その表情からは情熱を感じさせない『宝石婦人』の香り
この香りは、酸いも甘いも知らない貴婦人のような香りです。これだけロマンティックな香料を使用しておきながら、心躍らせる匂いを何一つ生み出すことのない不思議な香りです。それはまるで、その表情からは情熱を微塵も感じさせない『宝石婦人』のようです。
そんな『宝石婦人』の香りは、アプリコットを中心とした、熟れに熟れたピーチとプラム、パイナップルの甘酸っぱいフルーツカクテルに、澄んだパウダリー感のあるフリージアが、その背景に静かに漂うようにしてはじまります。
すぐにフリージアに導かれるように現れる、パウダリーな甘いヴァイオレットローズが、フルーツのために魅惑のエレガンスの扉を開いてくれます。
扉を開くと、そこにはソーピィーなピオニー、ジャスミン、イリスルートと、フレッシュでウォータリーグリーンなピオニーとスズランが巧みにブレンドされた、個々の花々の香りを感じさせないミステリアスなシプレの芳香を感じることになります。
そこに、カーネーションやシナモン、カルダモンといったスパイスが、深い精神性と気品を感じさせるように宝石の輝きのような妖しい光を放っています。
徹頭徹尾、エレガントな香りです。生まれも育ちも上流階級で、流行に興味のない女性から漂ってきそうです。
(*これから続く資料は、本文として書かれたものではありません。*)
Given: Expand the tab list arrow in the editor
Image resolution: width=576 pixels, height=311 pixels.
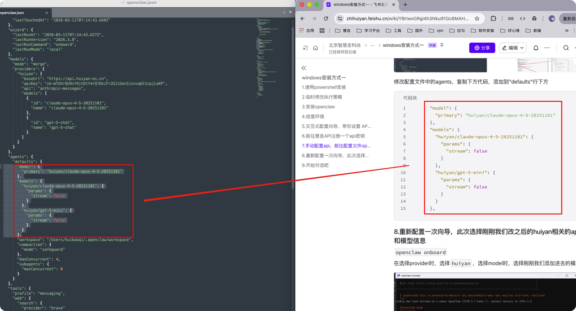Looking at the screenshot, I should pyautogui.click(x=290, y=12).
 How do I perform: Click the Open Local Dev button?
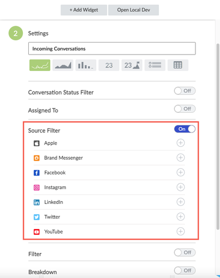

やがてドライダウンにつれ、アンバーとバニラを中心にヘリオトロープ、ベンゾイン、サンダルウッドが織り成すオリエンタルな甘さで香り全体は包み込まれてゆきます。
甘かろうとも、辛かろうとも、笑顔を見せていようとも、たとえ「あなたを愛している」と言おうとも、その宝石のように美しい美貌がすべての前に押し出され、感情を感じさせないそんな貴婦人にこそ相応しい〝悪魔のようなあなた〟の香りです。
2011年にインターパルファムに香水のライセンスが販売される流れの中で廃盤となりました。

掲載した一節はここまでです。